UNITED STATES DISTRICT COURT NORTHERN DISTRICT OF OHIO EASTERN DIVISION
May 6, 2013
CASE NO. 1:10 cr 00432 (N.D. Ohio May. 6, 2013)

Opinion

CASE NO. 1:10 cr 00432

05-06-2013

UNITED STATES OF AMERICA, Plaintiff, v. MARVIN P. TANNER, et al, Defendants.


MEMORANDUM AND ORDER

DENYING THE DEFENDANTS'

MOTIONS TO SUPPRESS

UNITED STATES DISTRICT JUDGE LESLEY WELLS

Before the Court are two motions to suppress, filed by defendants Marvin P. Tanner and Nathan C. Feagin, respectively. (Doc. 244, 379). The defendants maintain that the government acted without probable cause and in violation of Title III of the Omnibus Crime Control and Safe Streets Act of 1968, 18 U.S.C. §§ 2510-2521 ("Title III"), when it used wiretaps to intercept telephonic communications in which they were participants. The defendants accordingly maintain that this evidence should be suppressed. The government has filed a brief in opposition. (Doc. 649). For the reasons that follow, the motions will be denied.
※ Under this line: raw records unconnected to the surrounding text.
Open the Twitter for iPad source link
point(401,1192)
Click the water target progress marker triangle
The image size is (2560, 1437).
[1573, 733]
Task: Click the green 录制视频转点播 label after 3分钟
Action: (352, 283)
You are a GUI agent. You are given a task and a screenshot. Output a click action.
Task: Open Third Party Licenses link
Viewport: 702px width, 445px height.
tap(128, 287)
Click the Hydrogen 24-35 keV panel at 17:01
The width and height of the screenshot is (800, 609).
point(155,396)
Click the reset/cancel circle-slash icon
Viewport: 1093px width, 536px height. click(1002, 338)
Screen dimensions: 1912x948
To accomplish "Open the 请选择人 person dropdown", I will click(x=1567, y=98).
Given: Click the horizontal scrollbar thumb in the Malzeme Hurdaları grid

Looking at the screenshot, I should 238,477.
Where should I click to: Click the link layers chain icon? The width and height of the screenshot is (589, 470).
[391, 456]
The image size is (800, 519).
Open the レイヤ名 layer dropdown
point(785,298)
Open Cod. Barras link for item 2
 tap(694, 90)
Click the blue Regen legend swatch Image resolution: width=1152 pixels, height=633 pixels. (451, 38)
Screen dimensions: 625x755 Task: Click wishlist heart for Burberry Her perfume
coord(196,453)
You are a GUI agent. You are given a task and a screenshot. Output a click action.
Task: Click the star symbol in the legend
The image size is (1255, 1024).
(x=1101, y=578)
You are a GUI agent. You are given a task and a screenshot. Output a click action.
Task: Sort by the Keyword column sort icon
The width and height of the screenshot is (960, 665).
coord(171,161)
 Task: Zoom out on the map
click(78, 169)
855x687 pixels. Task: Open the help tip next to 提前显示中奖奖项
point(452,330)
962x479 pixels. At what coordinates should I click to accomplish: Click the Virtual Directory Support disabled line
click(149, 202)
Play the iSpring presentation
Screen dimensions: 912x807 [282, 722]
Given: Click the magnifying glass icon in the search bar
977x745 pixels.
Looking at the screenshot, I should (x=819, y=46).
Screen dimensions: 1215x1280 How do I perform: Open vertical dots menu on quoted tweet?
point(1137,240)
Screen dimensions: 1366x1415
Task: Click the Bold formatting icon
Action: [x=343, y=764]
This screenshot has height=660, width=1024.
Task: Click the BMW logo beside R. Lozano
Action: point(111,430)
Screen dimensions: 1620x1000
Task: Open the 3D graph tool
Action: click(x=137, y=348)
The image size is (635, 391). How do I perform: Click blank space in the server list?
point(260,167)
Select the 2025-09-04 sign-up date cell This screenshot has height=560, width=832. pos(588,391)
Defendant Ronnie J. Carter initially joined in Mr. Feagin's motion, but he has since pled guilty to the charges in this matter. (See Doc. 666). Mr. Feagin indicates that he joins in Mr. Tanner's motion.

I. Introduction

On 29 September 2010, Mr. Tanner and Mr. Feagin (collectively, "defendants"), along with twenty-one others, were indicted on drug conspiracy charges in violation of 21 U.S.C. §§ 841(a)(1), (b)(1)(A), and 846. (Doc. 1). The defendants were also charged with the unlawful use of a communication facility in violation of 21 U.S.C. § 843(b). The indictment alleges that defendant Damell Owens obtained multi-kilogram shipments of cocaine and cocaine base, which Mr. Tanner, Mr. Feagin, and others helped transport, store, process, and distribute. (See Doc. 1).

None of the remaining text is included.